__WORK TO DO__.
Format every line of the items below as a JSON list of strings, one string per line, leaving out blank lines.

__EXCERPTED RECORDS__.

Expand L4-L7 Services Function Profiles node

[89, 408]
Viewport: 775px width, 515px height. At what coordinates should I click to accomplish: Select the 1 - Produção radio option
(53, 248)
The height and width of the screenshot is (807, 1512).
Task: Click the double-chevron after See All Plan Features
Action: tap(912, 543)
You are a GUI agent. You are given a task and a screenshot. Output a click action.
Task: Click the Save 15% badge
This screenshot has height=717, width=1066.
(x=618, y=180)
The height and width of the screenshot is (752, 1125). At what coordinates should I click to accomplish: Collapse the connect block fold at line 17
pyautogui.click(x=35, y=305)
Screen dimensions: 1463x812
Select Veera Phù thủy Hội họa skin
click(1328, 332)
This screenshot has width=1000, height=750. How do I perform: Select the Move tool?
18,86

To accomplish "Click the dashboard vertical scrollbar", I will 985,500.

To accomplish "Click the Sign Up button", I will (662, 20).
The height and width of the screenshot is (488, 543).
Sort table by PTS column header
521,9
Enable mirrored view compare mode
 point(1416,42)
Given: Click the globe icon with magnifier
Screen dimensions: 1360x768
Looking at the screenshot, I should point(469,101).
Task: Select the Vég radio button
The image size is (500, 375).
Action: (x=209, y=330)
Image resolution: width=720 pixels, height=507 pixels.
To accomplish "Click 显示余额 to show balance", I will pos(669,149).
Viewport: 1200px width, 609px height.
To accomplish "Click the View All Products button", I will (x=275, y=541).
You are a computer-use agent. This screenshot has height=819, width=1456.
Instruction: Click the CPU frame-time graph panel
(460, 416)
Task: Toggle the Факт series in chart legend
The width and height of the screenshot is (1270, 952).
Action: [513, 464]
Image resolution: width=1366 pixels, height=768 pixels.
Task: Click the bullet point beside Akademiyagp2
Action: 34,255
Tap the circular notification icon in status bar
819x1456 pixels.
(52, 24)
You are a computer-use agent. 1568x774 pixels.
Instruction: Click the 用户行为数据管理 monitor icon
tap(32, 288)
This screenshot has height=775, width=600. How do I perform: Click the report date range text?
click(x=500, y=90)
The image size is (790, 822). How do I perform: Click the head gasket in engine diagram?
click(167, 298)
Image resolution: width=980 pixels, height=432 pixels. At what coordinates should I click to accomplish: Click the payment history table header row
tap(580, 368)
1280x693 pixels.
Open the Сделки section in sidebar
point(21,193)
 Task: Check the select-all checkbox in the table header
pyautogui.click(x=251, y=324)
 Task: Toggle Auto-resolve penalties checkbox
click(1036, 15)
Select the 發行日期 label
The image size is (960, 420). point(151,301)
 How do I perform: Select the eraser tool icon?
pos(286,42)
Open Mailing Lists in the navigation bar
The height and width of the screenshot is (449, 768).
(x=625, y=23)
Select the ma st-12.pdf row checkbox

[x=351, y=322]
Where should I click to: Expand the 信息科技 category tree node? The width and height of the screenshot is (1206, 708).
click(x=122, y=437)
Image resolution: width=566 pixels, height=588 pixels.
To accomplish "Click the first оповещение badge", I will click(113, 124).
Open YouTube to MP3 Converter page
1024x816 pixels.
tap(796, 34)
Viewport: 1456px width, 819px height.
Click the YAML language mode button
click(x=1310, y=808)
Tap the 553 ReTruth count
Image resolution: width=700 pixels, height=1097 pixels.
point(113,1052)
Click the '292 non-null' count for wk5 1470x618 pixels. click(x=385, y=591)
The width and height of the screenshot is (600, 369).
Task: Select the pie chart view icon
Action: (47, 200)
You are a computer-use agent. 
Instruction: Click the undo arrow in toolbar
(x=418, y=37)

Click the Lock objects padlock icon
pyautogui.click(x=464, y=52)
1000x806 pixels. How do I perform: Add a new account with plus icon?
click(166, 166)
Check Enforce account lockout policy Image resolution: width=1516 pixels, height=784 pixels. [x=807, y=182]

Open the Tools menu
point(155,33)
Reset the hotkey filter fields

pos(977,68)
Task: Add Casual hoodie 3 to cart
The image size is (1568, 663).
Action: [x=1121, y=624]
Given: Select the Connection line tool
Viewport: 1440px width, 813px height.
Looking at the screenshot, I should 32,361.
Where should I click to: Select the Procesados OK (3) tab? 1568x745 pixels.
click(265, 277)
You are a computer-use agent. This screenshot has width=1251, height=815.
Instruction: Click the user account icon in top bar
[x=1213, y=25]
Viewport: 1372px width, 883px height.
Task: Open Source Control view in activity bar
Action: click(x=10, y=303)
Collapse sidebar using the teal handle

__WRITTEN ANSWER__.
[
  "Expand L4-L7 Services Function Profiles node",
  "[89, 408]",
  "Viewport: 775px width, 515px height. At what coordinates should I click to accomplish: Select the 1 - Produção radio option",
  "(53, 248)",
  "The height and width of the screenshot is (807, 1512).",
  "Task: Click the double-chevron after See All Plan Features",
  "Action: tap(912, 543)",
  "You are a GUI agent. You are given a task and a screenshot. Output a click action.",
  "Task: Click the Save 15% badge",
  "This screenshot has height=717, width=1066.",
  "(x=618, y=180)",
  "The height and width of the screenshot is (752, 1125). At what coordinates should I click to accomplish: Collapse the connect block fold at line 17",
  "pyautogui.click(x=35, y=305)",
  "Screen dimensions: 1463x812",
  "Select Veera Phù thủy Hội họa skin",
  "click(1328, 332)",
  "This screenshot has width=1000, height=750. How do I perform: Select the Move tool?",
  "18,86",
  "To accomplish \"Click the dashboard vertical scrollbar\", I will 985,500.",
  "To accomplish \"Click the Sign Up button\", I will (662, 20).",
  "The height and width of the screenshot is (488, 543).",
  "Sort table by PTS column header",
  "521,9",
  "Enable mirrored view compare mode",
  " point(1416,42)",
  "Given: Click the globe icon with magnifier",
  "Screen dimensions: 1360x768",
  "Looking at the screenshot, I should point(469,101).",
  "Task: Select the Vég radio button",
  "The image size is (500, 375).",
  "Action: (x=209, y=330)",
  "Image resolution: width=720 pixels, height=507 pixels.",
  "To accomplish \"Click 显示余额 to show balance\", I will pos(669,149).",
  "Viewport: 1200px width, 609px height.",
  "To accomplish \"Click the View All Products button\", I will (x=275, y=541).",
  "You are a computer-use agent. This screenshot has height=819, width=1456.",
  "Instruction: Click the CPU frame-time graph panel",
  "(460, 416)",
  "Task: Toggle the Факт series in chart legend",
  "The width and height of the screenshot is (1270, 952).",
  "Action: [513, 464]",
  "Image resolution: width=1366 pixels, height=768 pixels.",
  "Task: Click the bullet point beside Akademiyagp2",
  "Action: 34,255",
  "Tap the circular notification icon in status bar",
  "819x1456 pixels.",
  "(52, 24)",
  "You are a computer-use agent. 1568x774 pixels.",
  "Instruction: Click the 用户行为数据管理 monitor icon",
  "tap(32, 288)",
  "This screenshot has height=775, width=600. How do I perform: Click the report date range text?",
  "click(x=500, y=90)",
  "The image size is (790, 822). How do I perform: Click the head gasket in engine diagram?",
  "click(167, 298)",
  "Image resolution: width=980 pixels, height=432 pixels. At what coordinates should I click to accomplish: Click the payment history table header row",
  "tap(580, 368)",
  "1280x693 pixels.",
  "Open the Сделки section in sidebar",
  "point(21,193)",
  " Task: Check the select-all checkbox in the table header",
  "pyautogui.click(x=251, y=324)",
  " Task: Toggle Auto-resolve penalties checkbox",
  "click(1036, 15)",
  "Select the 發行日期 label",
  "The image size is (960, 420). point(151,301)",
  " How do I perform: Select the eraser tool icon?",
  "pos(286,42)",
  "Open Mailing Lists in the navigation bar",
  "The height and width of the screenshot is (449, 768).",
  "(x=625, y=23)",
  "Select the ma st-12.pdf row checkbox",
  "[x=351, y=322]",
  "Where should I click to: Expand the 信息科技 category tree node? The width and height of the screenshot is (1206, 708).",
  "click(x=122, y=437)",
  "Image resolution: width=566 pixels, height=588 pixels.",
  "To accomplish \"Click the first оповещение badge\", I will click(113, 124).",
  "Open YouTube to MP3 Converter page",
  "1024x816 pixels.",
  "tap(796, 34)",
  "Viewport: 1456px width, 819px height.",
  "Click the YAML language mode button",
  "click(x=1310, y=808)",
  "Tap the 553 ReTruth count",
  "Image resolution: width=700 pixels, height=1097 pixels.",
  "point(113,1052)",
  "Click the '292 non-null' count for wk5 1470x618 pixels. click(x=385, y=591)",
  "The width and height of the screenshot is (600, 369).",
  "Task: Select the pie chart view icon",
  "Action: (47, 200)",
  "You are a computer-use agent. ",
  "Instruction: Click the undo arrow in toolbar",
  "(x=418, y=37)",
  "Click the Lock objects padlock icon",
  "pyautogui.click(x=464, y=52)",
  "1000x806 pixels. How do I perform: Add a new account with plus icon?",
  "click(166, 166)",
  "Check Enforce account lockout policy Image resolution: width=1516 pixels, height=784 pixels. [x=807, y=182]",
  "Open the Tools menu",
  "point(155,33)",
  "Reset the hotkey filter fields",
  "pos(977,68)",
  "Task: Add Casual hoodie 3 to cart",
  "The image size is (1568, 663).",
  "Action: [x=1121, y=624]",
  "Given: Select the Connection line tool",
  "Viewport: 1440px width, 813px height.",
  "Looking at the screenshot, I should 32,361.",
  "Where should I click to: Select the Procesados OK (3) tab? 1568x745 pixels.",
  "click(265, 277)",
  "You are a computer-use agent. This screenshot has width=1251, height=815.",
  "Instruction: Click the user account icon in top bar",
  "[x=1213, y=25]",
  "Viewport: 1372px width, 883px height.",
  "Task: Open Source Control view in activity bar",
  "Action: click(x=10, y=303)",
  "Collapse sidebar using the teal handle"
]